L’homme a pris ses jambes à son cou et a mis les voiles, mais il y a encore Joleen. Joleen qu’il a failli blesser il y a un instant et qui a assisté à toute la scène. La stripteaseuse aussi a choisi de prendre la fuite. Parce qu’il lui a fait peur ? Parce qu’elle est furieuse après lui ? Quelle que soit la réponse, Kurtis ne veut pas laisser les choses en l’état. Il ne veut pas la laisser rentrer seule, la laisser se monter la tête à son sujet et penser qu’il n’est décidément qu’une brute épaisse, un homme dangereux. Peut-être qu’il l’est, il a fait des choses dont il n’est pas fier, commis l’irréparable, mais… Le motard veut continuer de croire qu’il peut se racheter, qu’il n’est pas condamné.
Alors il lui emboite le pas sans prendre la peine de réfléchir. Elle ne ralentit même pas son allure, continue de lui présenter son dos et de s’éloigner.
« Joleen, attends ! Laisse-moi t’expliquer ! »
« Il n’y a rien à expliquer ! »
« Si, attends ! J’voulais pas t’faire peur, je… »
« Me faire peur ? Avec ton petit numéro ? »  

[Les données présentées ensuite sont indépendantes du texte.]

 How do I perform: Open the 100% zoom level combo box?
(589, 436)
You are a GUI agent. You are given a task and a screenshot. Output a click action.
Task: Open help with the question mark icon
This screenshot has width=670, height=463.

Cette fois elle s’immobilise. Si vite qu’il manque de lui rentrer dedans. Elle ne se laisse pas démonter et, son sac devant elle comme un genre de bouclier, elle le pousse en arrière des deux mains.
« Espèce de crétin ! Tu crois que tu me fais peur ? J’ai affaire à des types dans ton genre depuis ma plus tendre enfance ! Non, c’est faux ! Des types bien plus impressionnants que toi en fait ! J’ai grandi au milieu de gangs, ma mère est une addict et j’ai dû tenir tête à ses dealers des dizaines de fois alors tu ne m’impressionnes pas le moins du monde Kurtis ! »
Il déteste la manière dont elle fait sonner son prénom… Comme si c’était un genre d’insulte. Ca le blesse plus que le reste, que son ton, l’expression coléreuse et méprisante de son visage ou même les coups qu’elle continue de lui distribuer.
« Je n’ai pas peur de toi, je suis juste…juste complètement blasée ! Tu es un imbécile ! »
« Oui, c’bon, j’sais, arrête. »
« Non, j’arrête pas ! T’as voulu me rattraper et maintenant tu vas m’écouter ! »
Il soupire et écarte les bras en signe de reddition, près à affronter la tempête Joleen qui s’abat sur lui au milieu de la rue.
« Pourquoi tu as voulu me ramener ? »
« J’croyais que j’devais t’écouter… OK, OK » capitule le grand brun en la voyant préparer une nouvelle attaque de sac. « J’ai voulu te ramener parce que… Ben j’sais pas moi ! J’veux pas qu’tu rentres toute seule ! J’savais pas que t’étais ceinture noire du danger, si j’avais su j’t’aurai laissé prendre le bus ! »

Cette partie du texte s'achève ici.